The offices of the Liberal party's Richard Alston, the ALP's Carmen Lawrence, the Democrats' Brian Greig, the Green's Kerry Nettle, and One Nation's Pauline Hanson have all agreed to participate in an online forum on IT policies and promises in the run up to the 2001 Federal Election.
While IT has become an increasingly mainstream issue over the last 12 months the parties have yet to officially release their election bent IT policies.
Judging on past experience, IT R&D, Government procurement and outsourcing, bridging the so-called digital divide, broadband access, CSIRO funding, tertiary education, the further privatisation of Telstra, online privacy and security will all feature in traditional bipartisan pork-barrelling efforts.
Although it is increasingly difficult to differentiate between the major parties on most platforms, the wildly divergent stances on Telstra, education, R&D and government IT procurement promise to make for interesting reading.
To find out what side of the IT fence our participants sit, send your questions to: Election Debate, and stay tuned early next week as the responses come rolling in.

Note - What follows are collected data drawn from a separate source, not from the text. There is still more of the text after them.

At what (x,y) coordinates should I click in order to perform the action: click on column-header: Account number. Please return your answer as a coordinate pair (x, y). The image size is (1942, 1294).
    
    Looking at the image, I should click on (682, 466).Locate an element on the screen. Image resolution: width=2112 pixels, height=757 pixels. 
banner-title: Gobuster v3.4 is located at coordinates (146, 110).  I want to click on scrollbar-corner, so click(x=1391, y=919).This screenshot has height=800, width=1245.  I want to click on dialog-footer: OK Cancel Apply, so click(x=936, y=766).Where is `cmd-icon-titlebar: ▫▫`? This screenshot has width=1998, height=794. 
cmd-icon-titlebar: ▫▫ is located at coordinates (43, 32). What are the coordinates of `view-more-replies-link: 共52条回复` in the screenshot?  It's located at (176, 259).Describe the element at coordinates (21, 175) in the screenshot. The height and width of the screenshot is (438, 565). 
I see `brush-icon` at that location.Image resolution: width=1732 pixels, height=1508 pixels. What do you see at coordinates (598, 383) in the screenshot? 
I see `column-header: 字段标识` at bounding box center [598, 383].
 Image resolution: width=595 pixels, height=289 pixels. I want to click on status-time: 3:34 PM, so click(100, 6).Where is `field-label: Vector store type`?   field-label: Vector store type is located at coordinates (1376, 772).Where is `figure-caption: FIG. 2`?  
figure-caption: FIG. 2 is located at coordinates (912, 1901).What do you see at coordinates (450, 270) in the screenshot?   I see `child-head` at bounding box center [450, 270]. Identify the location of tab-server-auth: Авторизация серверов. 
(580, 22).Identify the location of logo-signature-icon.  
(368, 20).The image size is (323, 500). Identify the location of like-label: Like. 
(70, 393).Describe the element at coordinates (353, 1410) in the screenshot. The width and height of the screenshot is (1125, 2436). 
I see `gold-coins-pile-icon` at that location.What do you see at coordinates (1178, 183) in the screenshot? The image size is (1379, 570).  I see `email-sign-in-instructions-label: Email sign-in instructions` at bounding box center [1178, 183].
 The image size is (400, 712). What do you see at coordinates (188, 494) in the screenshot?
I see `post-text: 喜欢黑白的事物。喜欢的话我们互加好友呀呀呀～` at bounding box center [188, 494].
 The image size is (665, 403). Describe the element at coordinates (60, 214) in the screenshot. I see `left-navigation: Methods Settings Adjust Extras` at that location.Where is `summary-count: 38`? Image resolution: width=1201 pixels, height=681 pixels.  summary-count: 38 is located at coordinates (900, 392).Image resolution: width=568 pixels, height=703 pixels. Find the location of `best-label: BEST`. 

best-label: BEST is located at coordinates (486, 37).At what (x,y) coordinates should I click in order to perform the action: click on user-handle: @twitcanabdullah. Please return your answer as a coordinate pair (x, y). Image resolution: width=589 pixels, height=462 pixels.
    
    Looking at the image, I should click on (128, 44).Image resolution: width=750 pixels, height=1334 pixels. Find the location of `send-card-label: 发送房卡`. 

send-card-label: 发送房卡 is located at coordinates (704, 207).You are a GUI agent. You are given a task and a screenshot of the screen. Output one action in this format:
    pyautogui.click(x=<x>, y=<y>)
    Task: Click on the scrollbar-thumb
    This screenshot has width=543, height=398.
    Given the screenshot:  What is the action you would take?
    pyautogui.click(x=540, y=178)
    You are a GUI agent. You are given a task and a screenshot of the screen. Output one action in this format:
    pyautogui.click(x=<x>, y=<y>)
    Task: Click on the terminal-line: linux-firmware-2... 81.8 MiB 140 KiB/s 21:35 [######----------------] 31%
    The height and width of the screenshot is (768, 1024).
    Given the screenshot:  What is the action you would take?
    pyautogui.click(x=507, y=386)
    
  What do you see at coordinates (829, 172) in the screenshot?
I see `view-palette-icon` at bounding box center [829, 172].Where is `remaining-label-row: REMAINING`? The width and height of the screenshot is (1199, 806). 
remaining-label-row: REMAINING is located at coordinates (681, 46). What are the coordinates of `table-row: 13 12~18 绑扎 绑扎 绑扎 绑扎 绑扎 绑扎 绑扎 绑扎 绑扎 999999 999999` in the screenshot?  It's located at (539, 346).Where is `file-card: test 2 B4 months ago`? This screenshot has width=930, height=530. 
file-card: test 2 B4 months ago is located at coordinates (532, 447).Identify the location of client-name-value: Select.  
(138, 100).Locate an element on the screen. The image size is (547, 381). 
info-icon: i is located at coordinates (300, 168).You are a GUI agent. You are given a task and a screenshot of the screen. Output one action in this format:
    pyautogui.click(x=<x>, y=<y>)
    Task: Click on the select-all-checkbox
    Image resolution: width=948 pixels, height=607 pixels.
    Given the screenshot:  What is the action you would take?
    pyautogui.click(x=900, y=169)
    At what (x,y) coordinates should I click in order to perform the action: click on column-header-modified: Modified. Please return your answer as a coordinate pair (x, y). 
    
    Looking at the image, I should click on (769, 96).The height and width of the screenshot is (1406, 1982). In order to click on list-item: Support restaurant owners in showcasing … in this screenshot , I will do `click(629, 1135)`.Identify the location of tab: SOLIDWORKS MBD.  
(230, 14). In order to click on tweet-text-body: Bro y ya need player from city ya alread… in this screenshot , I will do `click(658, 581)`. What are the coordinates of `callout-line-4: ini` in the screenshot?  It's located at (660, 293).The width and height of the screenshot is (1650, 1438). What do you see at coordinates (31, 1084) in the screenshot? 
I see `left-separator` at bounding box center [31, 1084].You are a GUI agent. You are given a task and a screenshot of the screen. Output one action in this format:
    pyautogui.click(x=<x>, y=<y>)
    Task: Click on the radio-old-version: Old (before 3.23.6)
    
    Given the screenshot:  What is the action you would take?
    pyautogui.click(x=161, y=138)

Alston will get some political spokesperson, probably his Secretary, to answer the questions. I doubt we'll get anything substantial. If either the Libs or the Labour camps were really going to do something, we'd have seen it happen by now. No, really, both of them are typically just giving hot air. After the last 6 years of unfairness and the previous camps reign of arrogance, I don’t hold much for either party. I think the answer is elsewhere.